— Exercise description —
Repeat the listing word for word, starting at the line containing "Image resolution: width=1080" and ending with the line containing "coord(592,127)", both included. Omit the pictures.

— Working data —
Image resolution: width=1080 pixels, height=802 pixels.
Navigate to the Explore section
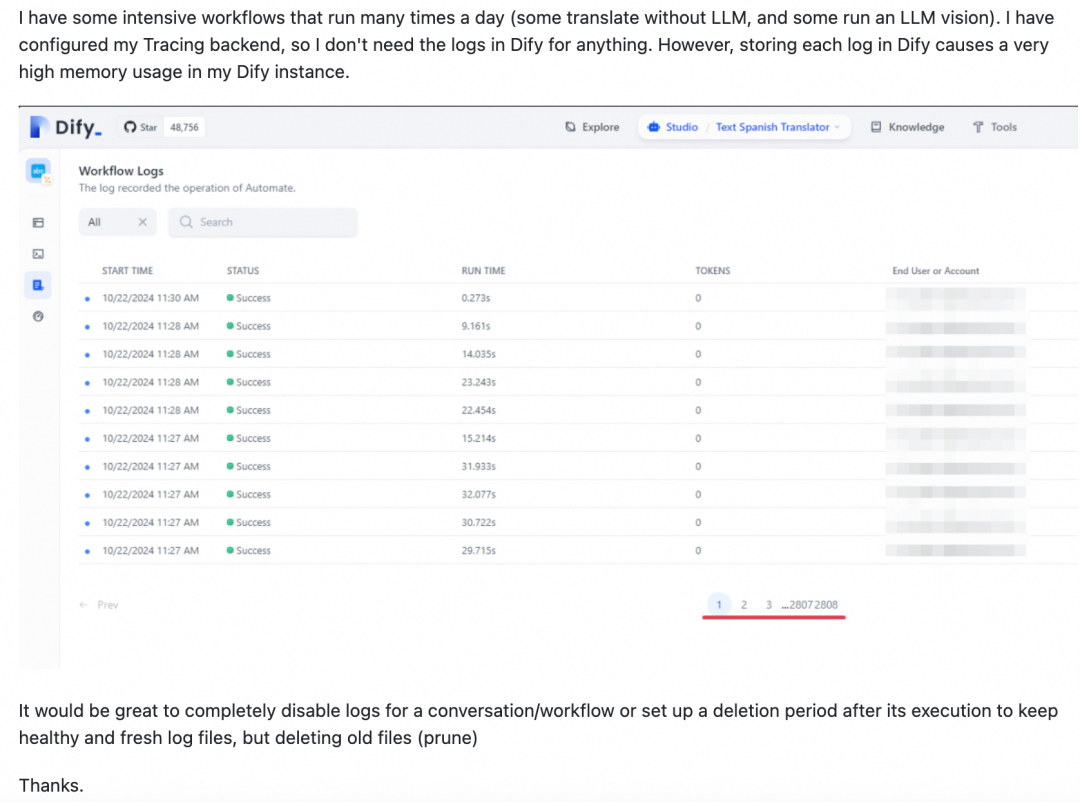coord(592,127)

--

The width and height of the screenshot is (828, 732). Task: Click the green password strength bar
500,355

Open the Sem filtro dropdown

— The solution —
Image resolution: width=1080 pixels, height=802 pixels.
Navigate to the Explore section
coord(592,127)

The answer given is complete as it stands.